Property professionals saw fewer new inquiries from house hunters in June, but house prices continued on an upward march, according to surveyors.
Some 27% of professionals reported a fall in interest from potential buyers, the Royal Institution of Chartered Surveyors (Rics) said.
It marked the third month in a row that interest from new buyers slipped.
London appeared to be more resilient, as 7% of professionals there reported an uptick in inquiries in the past month.
Despite a general cooling in demand in the housing market, the direction of house prices was upwards, with 65% of professionals seeing an increase.
That’s because of a lack of available properties for buyers to choose from, the report said.
Survey participants also said market appraisals are broadly unchanged compared with 12 months ago, suggesting the tight supply backdrop is unlikely to shift drastically in the immediate future, it added.
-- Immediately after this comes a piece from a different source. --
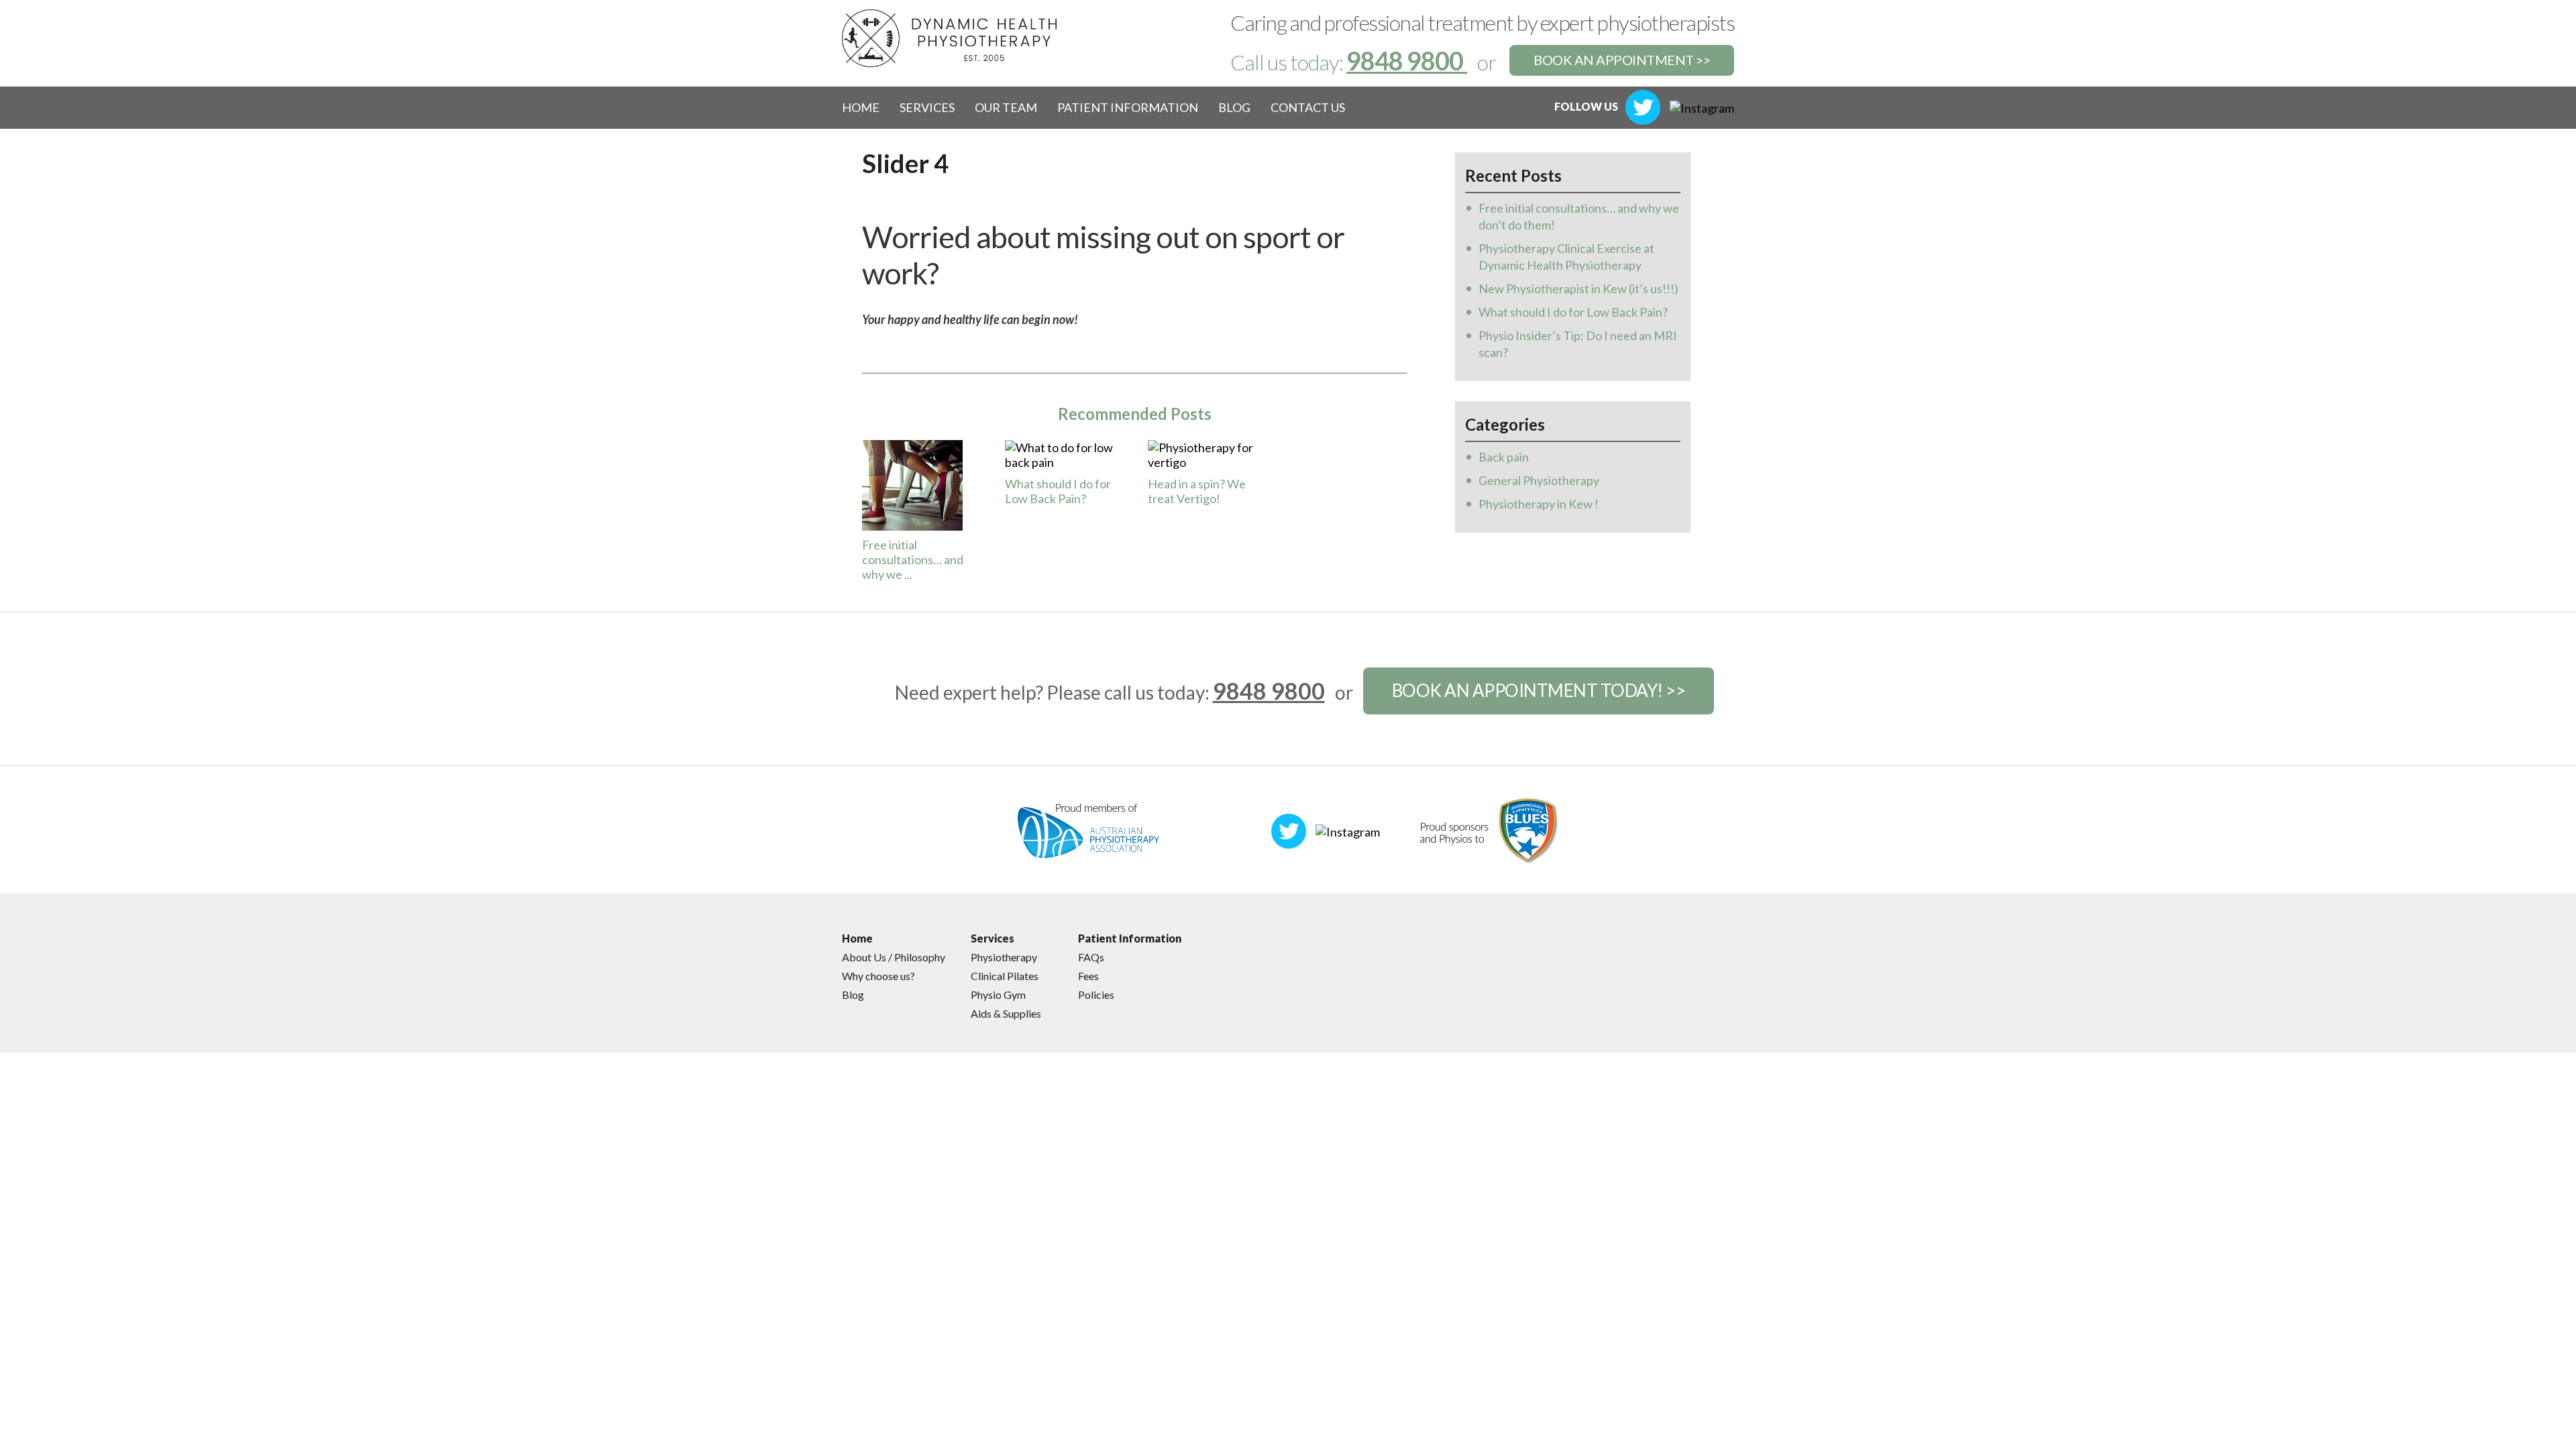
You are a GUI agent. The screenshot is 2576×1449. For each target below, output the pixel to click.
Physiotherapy (1004, 957)
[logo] (949, 37)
The 65% of professionals seeing prices increasing is lower than a recent high of 78% in April but remains comfortably above the long-term average of 13%, Rics said.
Looking further out, 37% foresee prices continuing to climb over the next 12 months, although this is down compared with a high of 78% recorded in February.
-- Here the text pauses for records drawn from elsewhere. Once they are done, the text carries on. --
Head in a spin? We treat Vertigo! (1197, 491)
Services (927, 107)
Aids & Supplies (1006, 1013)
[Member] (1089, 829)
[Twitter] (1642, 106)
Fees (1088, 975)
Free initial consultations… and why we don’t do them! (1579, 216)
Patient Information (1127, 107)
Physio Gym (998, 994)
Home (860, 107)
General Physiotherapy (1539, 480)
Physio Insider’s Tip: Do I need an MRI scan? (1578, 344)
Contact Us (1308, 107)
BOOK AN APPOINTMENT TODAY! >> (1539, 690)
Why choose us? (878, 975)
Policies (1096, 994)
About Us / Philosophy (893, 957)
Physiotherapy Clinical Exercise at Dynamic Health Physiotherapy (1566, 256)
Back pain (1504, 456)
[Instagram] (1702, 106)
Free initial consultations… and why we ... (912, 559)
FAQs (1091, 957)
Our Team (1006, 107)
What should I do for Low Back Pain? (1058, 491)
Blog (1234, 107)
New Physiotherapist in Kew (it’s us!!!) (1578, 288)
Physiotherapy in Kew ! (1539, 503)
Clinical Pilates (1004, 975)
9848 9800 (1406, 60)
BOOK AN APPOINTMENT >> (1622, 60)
Some 13% of professionals have seen newly agreed house sales fall back and transactions are expected to fall further in the next three months, Rics said.
House sales are also expected to fall in the 12 months ahead. Anecdotally, professionals are preparing for economic changes to have an impact, with many suggesting that the market is starting to cool off, the report added.
Many homes are still selling at above the original asking price.
Looking at the competitiveness of the current market, half of survey participants reported that average sales prices are coming in above asking prices for properties listed at up to £500,000.
For properties priced between £500,000 and £1 million, 39% are seeing the sales price beat the asking price.
For properties listed at over £1 million, selling prices are typically coming in at slightly below the asking price on balance, the report said.
Rents are also expected to rise due to the continued imbalance between supply and demand, Rics said.
Some 36% of professionals reported an increase in tenant demand, while 11% saw a fall in the number of new landlord instructions.
And 52% predicted that rents will rise over the coming three months.
The report also included comments from surveyors.
One professional, based in Huddersfield, Yorkshire, said: “Buyer demand remains strong in all sectors but so few properties available to buy.
“Many tenants now paying more rent than the cost of a mortgage.”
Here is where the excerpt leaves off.